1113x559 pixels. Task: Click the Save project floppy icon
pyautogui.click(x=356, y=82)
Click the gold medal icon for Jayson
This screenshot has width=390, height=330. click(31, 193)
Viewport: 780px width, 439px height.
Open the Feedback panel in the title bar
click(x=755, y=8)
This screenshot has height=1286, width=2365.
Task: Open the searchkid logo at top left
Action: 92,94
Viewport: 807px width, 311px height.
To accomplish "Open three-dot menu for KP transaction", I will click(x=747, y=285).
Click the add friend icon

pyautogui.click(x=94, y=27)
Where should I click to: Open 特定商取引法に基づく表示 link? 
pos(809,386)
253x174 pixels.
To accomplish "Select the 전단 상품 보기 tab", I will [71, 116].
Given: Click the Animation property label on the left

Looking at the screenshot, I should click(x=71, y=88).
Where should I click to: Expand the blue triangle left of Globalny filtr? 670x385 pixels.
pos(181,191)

════════

* _Task goal_
Return the entries above in full and exactly as written.

* _Output for this exercise_
1113x559 pixels. Task: Click the Save project floppy icon
pyautogui.click(x=356, y=82)
Click the gold medal icon for Jayson
This screenshot has width=390, height=330. click(31, 193)
Viewport: 780px width, 439px height.
Open the Feedback panel in the title bar
click(x=755, y=8)
This screenshot has height=1286, width=2365.
Task: Open the searchkid logo at top left
Action: 92,94
Viewport: 807px width, 311px height.
To accomplish "Open three-dot menu for KP transaction", I will click(x=747, y=285).
Click the add friend icon

pyautogui.click(x=94, y=27)
Where should I click to: Open 特定商取引法に基づく表示 link? 
pos(809,386)
253x174 pixels.
To accomplish "Select the 전단 상품 보기 tab", I will [71, 116].
Given: Click the Animation property label on the left

Looking at the screenshot, I should click(x=71, y=88).
Where should I click to: Expand the blue triangle left of Globalny filtr? 670x385 pixels.
pos(181,191)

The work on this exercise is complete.